$$\sum\frac{(-1)^n}{\sqrt{n+1}} \text{and} \sum\frac{1}{\sqrt{n+1}}$$
The first one is an alternating series, so it would just be:
$$\sum (-1)^n\frac{1}{\sqrt{n+1}}\Rightarrow \;^\lim_{n\rightarrow\infty}\frac{1}{\sqrt{n+1}} \Rightarrow \frac{\frac1n}{\sqrt{1+\frac1n}}\Rightarrow \frac{0}{1}=0 = \text{convergent}$$
But for the second one I'm confused a little:
$$^\lim_{n\rightarrow\infty}\frac{1}{\sqrt{n+1}} \Rightarrow \frac{\frac1n}{\sqrt{1+\frac1n}}\Rightarrow \frac{0}{1}=0 = \text{convergent}$$
or
$$\sum\frac{1}{\sqrt{n+1}} \lt \frac{1}{\sqrt{n}}\Rightarrow\frac{1}{n^{1/2}} = \text{p-series}\frac12\lt1 = \text{divergent}$$
Is the second series convergent or divergent, and by what test(s)?

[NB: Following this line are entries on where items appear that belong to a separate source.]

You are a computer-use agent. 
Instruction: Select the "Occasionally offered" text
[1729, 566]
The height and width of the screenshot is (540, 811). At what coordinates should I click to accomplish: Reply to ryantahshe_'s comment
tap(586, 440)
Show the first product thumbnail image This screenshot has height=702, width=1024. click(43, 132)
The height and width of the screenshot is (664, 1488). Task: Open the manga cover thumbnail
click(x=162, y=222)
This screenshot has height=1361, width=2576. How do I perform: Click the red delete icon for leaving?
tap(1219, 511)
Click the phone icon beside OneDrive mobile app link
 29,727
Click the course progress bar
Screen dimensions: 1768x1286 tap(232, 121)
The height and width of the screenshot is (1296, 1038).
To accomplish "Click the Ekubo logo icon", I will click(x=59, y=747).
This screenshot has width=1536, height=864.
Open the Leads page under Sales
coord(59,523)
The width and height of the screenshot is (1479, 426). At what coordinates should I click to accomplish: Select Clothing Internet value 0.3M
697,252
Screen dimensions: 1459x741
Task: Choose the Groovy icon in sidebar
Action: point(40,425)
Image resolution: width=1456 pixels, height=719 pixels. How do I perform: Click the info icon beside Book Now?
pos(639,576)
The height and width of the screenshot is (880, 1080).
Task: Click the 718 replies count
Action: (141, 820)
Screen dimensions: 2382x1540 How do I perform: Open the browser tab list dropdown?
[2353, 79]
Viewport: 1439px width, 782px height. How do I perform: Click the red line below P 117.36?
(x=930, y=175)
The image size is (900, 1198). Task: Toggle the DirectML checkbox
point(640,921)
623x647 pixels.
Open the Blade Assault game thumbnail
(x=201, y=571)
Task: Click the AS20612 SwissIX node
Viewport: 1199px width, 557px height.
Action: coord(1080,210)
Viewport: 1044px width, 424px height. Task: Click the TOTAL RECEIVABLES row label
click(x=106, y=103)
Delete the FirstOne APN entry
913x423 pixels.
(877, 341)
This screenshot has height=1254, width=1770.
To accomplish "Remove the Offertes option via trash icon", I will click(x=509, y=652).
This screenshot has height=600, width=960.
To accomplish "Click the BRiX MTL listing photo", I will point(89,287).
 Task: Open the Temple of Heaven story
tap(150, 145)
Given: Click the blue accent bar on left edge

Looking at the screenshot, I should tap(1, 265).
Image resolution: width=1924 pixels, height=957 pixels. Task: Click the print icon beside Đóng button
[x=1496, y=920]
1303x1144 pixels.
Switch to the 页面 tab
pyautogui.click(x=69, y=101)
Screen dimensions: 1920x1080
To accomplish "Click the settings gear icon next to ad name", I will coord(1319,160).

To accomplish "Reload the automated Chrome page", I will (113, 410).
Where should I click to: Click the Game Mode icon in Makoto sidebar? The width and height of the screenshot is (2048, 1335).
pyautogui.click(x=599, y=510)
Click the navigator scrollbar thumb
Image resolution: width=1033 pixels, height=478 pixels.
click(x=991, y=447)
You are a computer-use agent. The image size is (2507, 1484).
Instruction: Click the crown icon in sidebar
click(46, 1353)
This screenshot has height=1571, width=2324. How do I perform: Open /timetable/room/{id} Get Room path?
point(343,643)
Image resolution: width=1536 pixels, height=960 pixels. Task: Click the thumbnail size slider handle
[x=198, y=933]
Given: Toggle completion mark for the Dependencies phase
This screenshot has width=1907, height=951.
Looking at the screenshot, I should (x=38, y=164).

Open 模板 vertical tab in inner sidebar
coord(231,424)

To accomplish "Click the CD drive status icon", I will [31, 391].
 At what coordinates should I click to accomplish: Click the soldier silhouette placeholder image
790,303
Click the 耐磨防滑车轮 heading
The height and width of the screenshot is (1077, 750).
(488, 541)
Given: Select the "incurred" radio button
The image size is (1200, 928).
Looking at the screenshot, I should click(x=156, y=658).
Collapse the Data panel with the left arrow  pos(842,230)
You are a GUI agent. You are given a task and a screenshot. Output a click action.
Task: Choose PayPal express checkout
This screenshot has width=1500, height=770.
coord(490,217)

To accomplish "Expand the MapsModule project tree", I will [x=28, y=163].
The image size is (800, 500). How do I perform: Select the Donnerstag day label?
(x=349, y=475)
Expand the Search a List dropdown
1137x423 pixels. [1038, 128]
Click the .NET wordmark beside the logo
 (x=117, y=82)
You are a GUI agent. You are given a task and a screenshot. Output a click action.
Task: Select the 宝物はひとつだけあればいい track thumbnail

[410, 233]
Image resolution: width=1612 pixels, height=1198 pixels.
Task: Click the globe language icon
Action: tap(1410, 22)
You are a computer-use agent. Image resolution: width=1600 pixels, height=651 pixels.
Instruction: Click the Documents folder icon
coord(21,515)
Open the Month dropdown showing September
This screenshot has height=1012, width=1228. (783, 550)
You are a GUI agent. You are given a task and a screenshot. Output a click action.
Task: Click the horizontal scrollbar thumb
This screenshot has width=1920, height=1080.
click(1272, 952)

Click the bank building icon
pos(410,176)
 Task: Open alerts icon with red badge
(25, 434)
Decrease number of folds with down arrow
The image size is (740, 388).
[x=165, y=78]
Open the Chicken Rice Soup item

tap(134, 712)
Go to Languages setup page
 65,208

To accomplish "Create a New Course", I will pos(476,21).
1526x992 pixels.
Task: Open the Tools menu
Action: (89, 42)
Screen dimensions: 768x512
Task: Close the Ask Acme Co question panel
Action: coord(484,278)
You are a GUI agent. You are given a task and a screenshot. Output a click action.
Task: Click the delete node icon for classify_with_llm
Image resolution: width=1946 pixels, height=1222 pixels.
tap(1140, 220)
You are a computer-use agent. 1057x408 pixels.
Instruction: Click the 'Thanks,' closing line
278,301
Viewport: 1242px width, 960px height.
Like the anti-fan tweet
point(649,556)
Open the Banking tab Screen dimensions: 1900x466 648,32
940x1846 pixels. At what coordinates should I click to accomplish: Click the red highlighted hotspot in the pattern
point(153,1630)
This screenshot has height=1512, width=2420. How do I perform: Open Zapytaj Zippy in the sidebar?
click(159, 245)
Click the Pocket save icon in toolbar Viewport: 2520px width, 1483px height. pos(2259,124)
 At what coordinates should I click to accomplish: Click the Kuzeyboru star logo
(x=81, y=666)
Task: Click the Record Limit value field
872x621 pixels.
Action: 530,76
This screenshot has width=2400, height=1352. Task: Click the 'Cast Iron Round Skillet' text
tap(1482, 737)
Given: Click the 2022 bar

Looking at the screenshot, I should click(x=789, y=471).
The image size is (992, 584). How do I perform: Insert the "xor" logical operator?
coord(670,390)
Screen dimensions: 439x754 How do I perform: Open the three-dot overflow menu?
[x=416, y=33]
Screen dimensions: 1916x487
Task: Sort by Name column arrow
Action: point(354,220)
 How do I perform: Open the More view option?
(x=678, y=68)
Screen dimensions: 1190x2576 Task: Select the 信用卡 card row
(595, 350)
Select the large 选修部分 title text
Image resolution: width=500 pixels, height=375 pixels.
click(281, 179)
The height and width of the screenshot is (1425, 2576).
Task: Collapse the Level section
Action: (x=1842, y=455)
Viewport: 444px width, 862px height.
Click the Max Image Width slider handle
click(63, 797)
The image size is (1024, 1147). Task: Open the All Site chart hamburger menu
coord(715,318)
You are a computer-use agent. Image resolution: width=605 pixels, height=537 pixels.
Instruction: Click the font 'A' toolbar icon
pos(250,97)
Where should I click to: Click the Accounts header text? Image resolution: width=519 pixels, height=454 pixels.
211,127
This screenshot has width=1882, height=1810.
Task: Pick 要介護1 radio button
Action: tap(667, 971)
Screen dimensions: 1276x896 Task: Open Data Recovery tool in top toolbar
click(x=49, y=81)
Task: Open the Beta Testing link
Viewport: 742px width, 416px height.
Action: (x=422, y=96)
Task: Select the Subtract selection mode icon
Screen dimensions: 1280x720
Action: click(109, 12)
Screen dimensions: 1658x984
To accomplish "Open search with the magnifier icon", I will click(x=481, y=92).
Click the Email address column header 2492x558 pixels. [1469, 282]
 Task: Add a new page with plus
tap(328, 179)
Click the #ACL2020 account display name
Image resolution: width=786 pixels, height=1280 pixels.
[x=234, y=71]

Note: in my last example I am comparing the series to a greater/divergent series
Best Answer
You are making a big mistake. The fact that $$\lim\limits_{n\rightarrow \infty}a_n = 0 $$ does not imply that $\sum a_n$ is convergent. On the other hand, if the limit is nonzero, we can conclude that the sum is divergent.
The first series is an alternating series and converges by the Leibniz alternating series test. For the second series compare $$\frac{1}{\sqrt{n+1}}\geq \frac 1n $$ when $n\geq 2$ and $\sum\frac1n$ is the classic example of a divergent series, therefore so is the second series.
ADDED: Since you're confused about the p-test. $$\sum\limits_{n=1}^\infty \frac{1}{\sqrt{n+1}} = \sum\limits_{n=2}^\infty \frac{1}{\sqrt{n}} = \sum\limits_{n=2}^\infty \frac{1}{n^{1/2}}$$ hence the series diverges by the p-test.